The average single person in New York would travel 2.1 hours to go on a date amid the COVID-19 pandemic, according to a survey conducted by EverydayCarry.com, and half of the singles polled nationwide would avoid dating someone living in an area with a high rate of COVID infections.
In early March, Dating.com reported that usage of its site had gone up by 82 percent.
Tinder reported that the average length of conversations between potential lovers on their platform had increased by 10 to 30 percent.
Dating app Inner Circle saw messages increase by 116 percent.
EverydayCarry.com polled 3,200 nationwide to get a feel for how the pandemic has changed dating habits, considering the national increase in dating app usage and how much COVID-19 has limited the ability to mingle in public and in groups.
Nationally, the average distance that a respondent was willing to travel was 2.3 hours.
Montana singles were willing to travel the furthest distance, 3.7 hours, while singles in Maine would only be willing to travel an hour and a half to a date.
Women were more wary of infection risk, according to the survey: 62 percent of women, compared to 20 percent of polled men, would require a would-be date to provide proof of a negative COVID test before meeting in person.

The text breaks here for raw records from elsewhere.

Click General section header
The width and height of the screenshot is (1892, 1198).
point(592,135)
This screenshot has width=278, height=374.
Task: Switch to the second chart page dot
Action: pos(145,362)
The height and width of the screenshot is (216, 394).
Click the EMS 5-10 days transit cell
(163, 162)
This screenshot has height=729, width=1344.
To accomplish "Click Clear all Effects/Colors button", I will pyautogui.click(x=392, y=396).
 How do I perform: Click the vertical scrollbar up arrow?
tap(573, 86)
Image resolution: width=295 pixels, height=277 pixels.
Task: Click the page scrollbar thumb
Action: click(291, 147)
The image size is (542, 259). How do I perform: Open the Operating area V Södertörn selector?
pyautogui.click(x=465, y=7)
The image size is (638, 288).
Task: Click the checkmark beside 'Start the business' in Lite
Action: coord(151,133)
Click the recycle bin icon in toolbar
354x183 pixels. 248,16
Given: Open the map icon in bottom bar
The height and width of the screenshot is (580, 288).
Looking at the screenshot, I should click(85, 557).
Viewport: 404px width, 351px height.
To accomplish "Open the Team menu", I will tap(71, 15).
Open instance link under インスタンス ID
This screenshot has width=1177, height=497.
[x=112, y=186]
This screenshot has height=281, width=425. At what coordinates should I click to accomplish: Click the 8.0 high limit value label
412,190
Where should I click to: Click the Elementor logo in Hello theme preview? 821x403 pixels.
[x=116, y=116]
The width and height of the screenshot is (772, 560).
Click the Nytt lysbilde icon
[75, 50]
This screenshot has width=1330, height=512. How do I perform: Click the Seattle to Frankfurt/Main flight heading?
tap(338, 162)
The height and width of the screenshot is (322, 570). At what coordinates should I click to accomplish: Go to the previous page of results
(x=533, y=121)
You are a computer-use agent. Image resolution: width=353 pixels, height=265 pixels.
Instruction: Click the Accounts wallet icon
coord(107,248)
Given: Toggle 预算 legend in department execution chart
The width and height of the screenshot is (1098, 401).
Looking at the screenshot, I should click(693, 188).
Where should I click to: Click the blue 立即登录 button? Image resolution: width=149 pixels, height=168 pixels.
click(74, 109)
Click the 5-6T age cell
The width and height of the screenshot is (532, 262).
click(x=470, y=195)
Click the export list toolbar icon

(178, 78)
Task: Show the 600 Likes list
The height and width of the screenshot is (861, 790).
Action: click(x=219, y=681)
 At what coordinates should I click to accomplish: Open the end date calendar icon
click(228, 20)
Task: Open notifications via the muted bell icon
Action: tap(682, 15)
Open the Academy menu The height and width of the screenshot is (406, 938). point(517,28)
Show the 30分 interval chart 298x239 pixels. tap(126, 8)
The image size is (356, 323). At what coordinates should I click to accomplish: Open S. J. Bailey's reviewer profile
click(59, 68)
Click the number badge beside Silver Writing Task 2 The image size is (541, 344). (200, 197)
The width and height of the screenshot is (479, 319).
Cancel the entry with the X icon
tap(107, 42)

Nearly half of singles nationally, at 47 percent, would prefer to conduct the first date over Skype or Zoom before meeting in person.
In light of the pandemic, 62 percent of men would be willing to go to another person’s home for a first date.
Only 26 percent of women would be comfortable with this sort of arrangement.
A third of men polled nationally would be open to a long-distance relationship, compared to just a quarter of women.
Twenty percent of these men would carry an overnight bag with them on their first date, just in case.